#### [Set of tasks]
1. Transcribe part of the office action excerpt on claim rejections: begin at the words "Claims 6, 16, 19" and stop after the words "for estimating solubility.".
2. In the office action excerpt on claim rejections, what is the best starting configuration for reaching equilibrium when studying salt solubility in water?
3. Resume the office action excerpt on claim rejections, picking up after its final sentence.

Claims 6, 16, 19 are rejected under 35 U.S.C. 103 as being unpatentable by Boobier et al. in view of Sanchez-Lengeling et al. as applied to Claims 1-5, 7, 8, 12-15, 18, 20 above, and further in view of Manzanilla-Granados et al. (Héctor Manuel Manzanilla-Granados; Saint-Martin, H.; Raúl Fuentes-Azcatl; Alejandre, J. Direct Coexistence Methods to Determine the Solubility of Salts in Water from Numerical Simulations. Test Case NaCl. 2015, 119 (26), 8389–8396.)
As applied to Claims 1-5, 7, 8, 12-15, 18, 20 (detailed above), Boobier et al. in view of Sanchez-Lengeling et al. teaches a system and method for estimating solubility.
Boobier et al. in view of Sanchez-Lengeling et al.does not explicitly teach:
the at least one descriptor includes a descriptor including information about a charge of the ionic compound (Claim 6).
the at least one descriptor includes a descriptor including information about a charge of the ionic compound (Claim 16).
the at least one descriptor includes a descriptor including information about a charge of the ionic compound (Claim 19).
Regarding the limitations of dependent claim 6,
the at least one descriptor includes a descriptor including information about a charge of the ionic compound.
Manzanilla-Granados et al. teaches an appraisal of direct coexistence methods to determine the solubility of NaCl in water from MD simulations. The results show that it is possible to use relatively small systems to study salt solubility in water, but that a large simulation time, several microseconds, are required to attain equilibrium, and that the best starting configuration to do it is a nanocrystal immersed in supersaturated solution (pg. 8395, col. 1, Conclusion paragraph 1)
Regarding the limitations of dependent claim 16,
the at least one descriptor includes a descriptor including information about a charge of the ionic compound.
Manzanilla-Granados et al. teaches an appraisal of direct coexistence methods to determine the solubility of NaCl in water from MD simulations. The results show that it is possible to use relatively small systems to study salt solubility in water, but that a large simulation time, several microseconds, are required to attain equilibrium, and that the best starting configuration to do it is a nanocrystal immersed in supersaturated solution (pg. 8395, col. 1, Conclusion paragraph 1).

#### [Items]
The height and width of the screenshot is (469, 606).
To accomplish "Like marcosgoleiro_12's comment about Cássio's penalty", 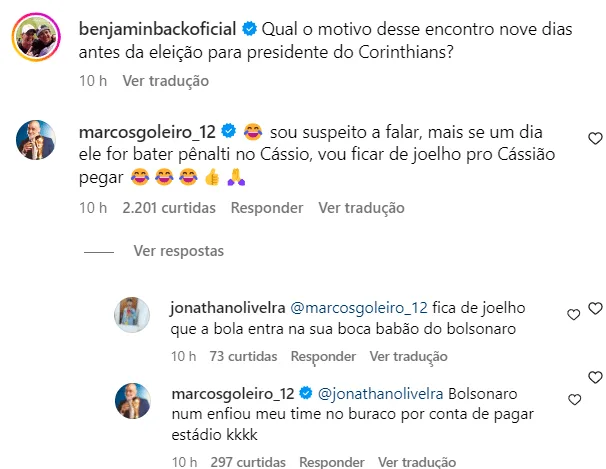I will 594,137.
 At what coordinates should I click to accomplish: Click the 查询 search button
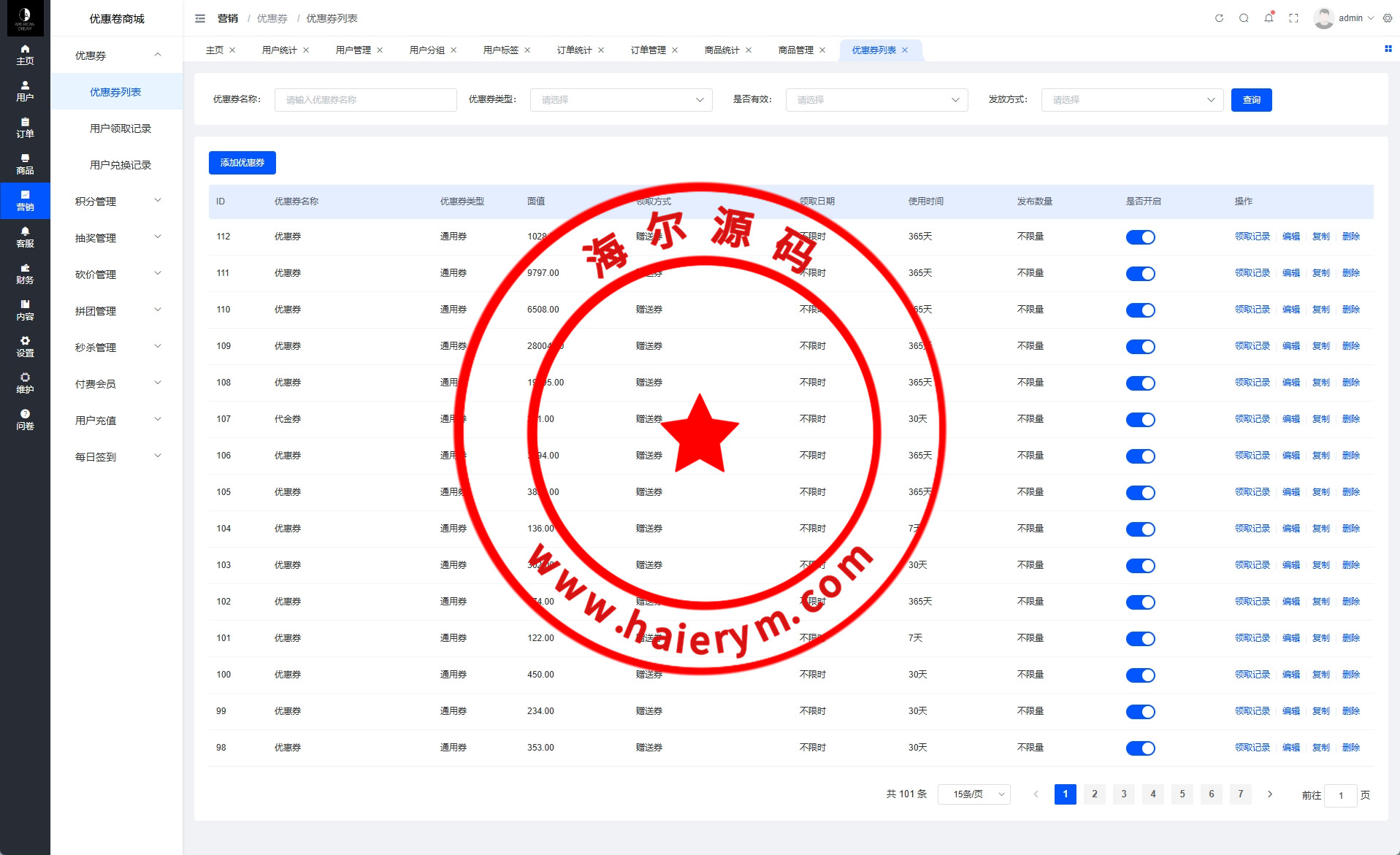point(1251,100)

==

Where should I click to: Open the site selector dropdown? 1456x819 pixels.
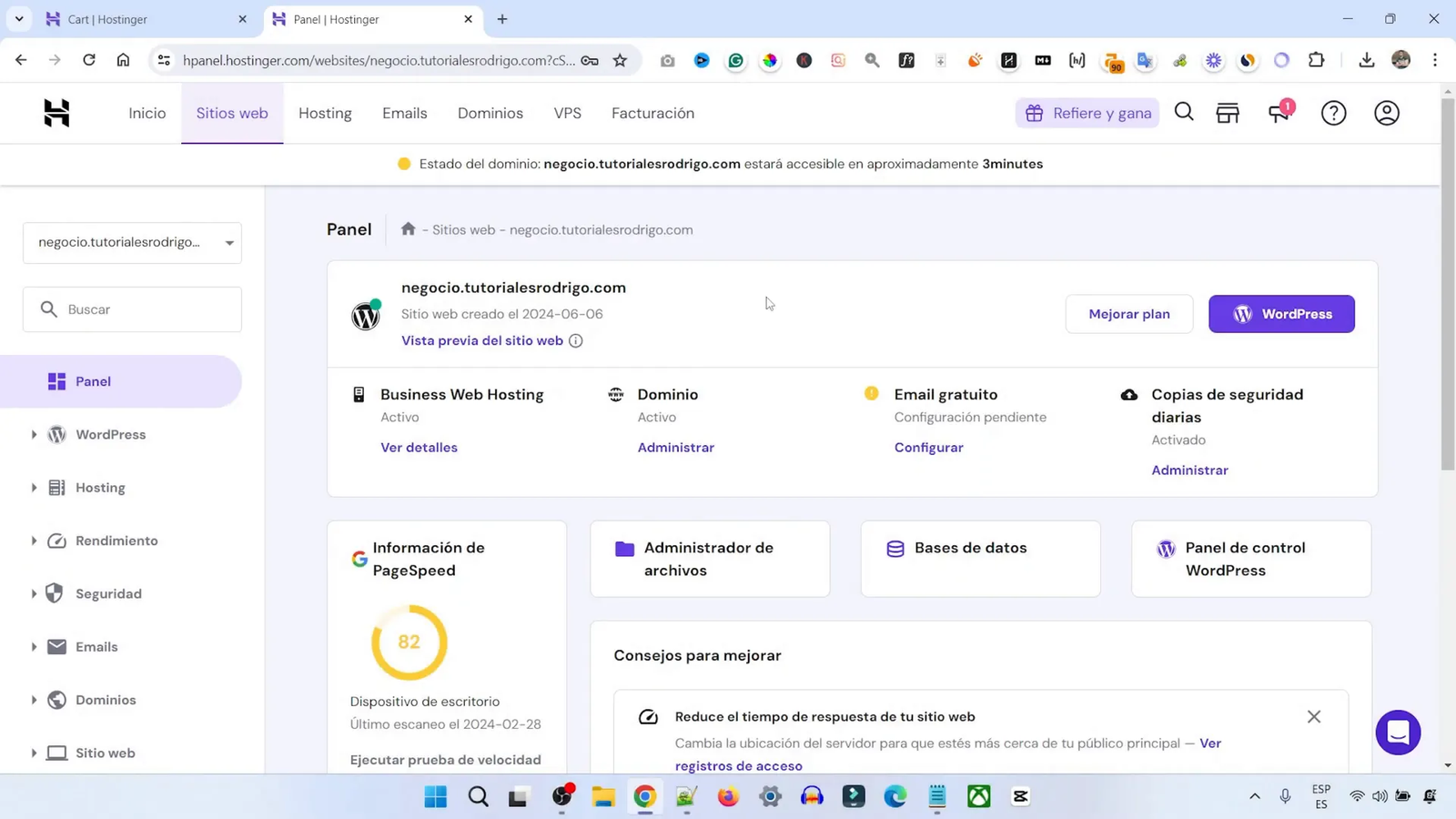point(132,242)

---

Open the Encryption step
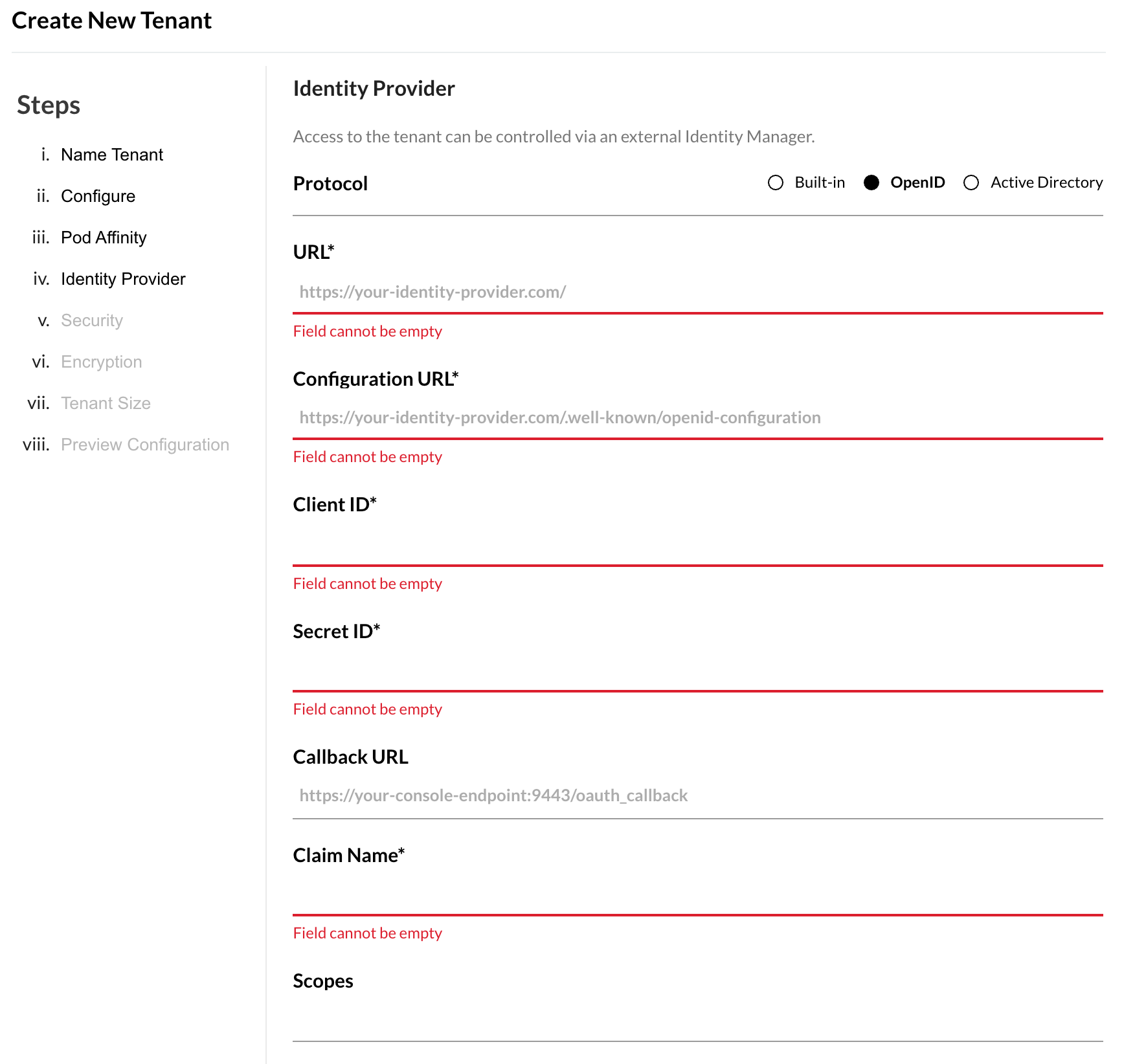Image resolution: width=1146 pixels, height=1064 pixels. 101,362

#### [Task-by-task results]
1.
Claims 6, 16, 19 are rejected under 35 U.S.C. 103 as being unpatentable by Boobier et al. in view of Sanchez-Lengeling et al. as applied to Claims 1-5, 7, 8, 12-15, 18, 20 above, and further in view of Manzanilla-Granados et al. (Héctor Manuel Manzanilla-Granados; Saint-Martin, H.; Raúl Fuentes-Azcatl; Alejandre, J. Direct Coexistence Methods to Determine the Solubility of Salts in Water from Numerical Simulations. Test Case NaCl. 2015, 119 (26), 8389–8396.)
As applied to Claims 1-5, 7, 8, 12-15, 18, 20 (detailed above), Boobier et al. in view of Sanchez-Lengeling et al. teaches a system and method for estimating solubility.

2. A nanocrystal immersed in supersaturated solution.

3.
Regarding the limitations of dependent claim 19,
the at least one descriptor includes a descriptor including information about a charge of the ionic compound.
Manzanilla-Granados et al. teaches an appraisal of direct coexistence methods to determine the solubility of NaCl in water from MD simulations. The results show that it is possible to use relatively small systems to study salt solubility in water, but that a large simulation time, several microseconds, are required to attain equilibrium, and that the best starting configuration to do it is a nanocrystal immersed in supersaturated solution (pg. 8395, col. 1, Conclusion paragraph 1).
It would be obvious to modify the method of determining solubility of Boobier et al. in view Sanchez-Lengeling et al. in order to predict the solubility of ionic compounds taught by Manzanilla-Granados et al. because the works in the same field of endeavor and the only difference is ionic compound solubility being predicted. A person having ordinary skill in the art would be motivated to adjust their method to optimize for ionic compounds taught by Manzanilla-Granados et al. There is a reasonable expectation of success because the method of determining solubility of Boobier et al. in view Sanchez-Lengeling et al. is being modified with additional descriptors for the machine learning model taught by Manzanilla-Granados et al.
Claims 9, 11 are rejected under 35 U.S.C. 103 as being unpatentable by Boobier et al. in view of Sanchez-Lengeling et al. as applied to Claims 1-5, 7, 8, 12-15, 18, 20 above, and further in view of Shakeel et al. (Shakeel, F.; Haq, N.; Alsarra, I. A.; Alshehri, S. Solubility, Hansen Solubility Parameters and Thermodynamic Behavior of Emtricitabine in Various (Polyethylene Glycol-400 + Water) Mixtures: Computational Modeling and Thermodynamics. Molecules 2020, 25 (7), 1559.)
As applied to Claims 1-5, 7, 8, 12-15, 18, 20 (detailed above), Boobier et al. in view of Sanchez-Lengeling et al. teaches a system and method for estimating solubility.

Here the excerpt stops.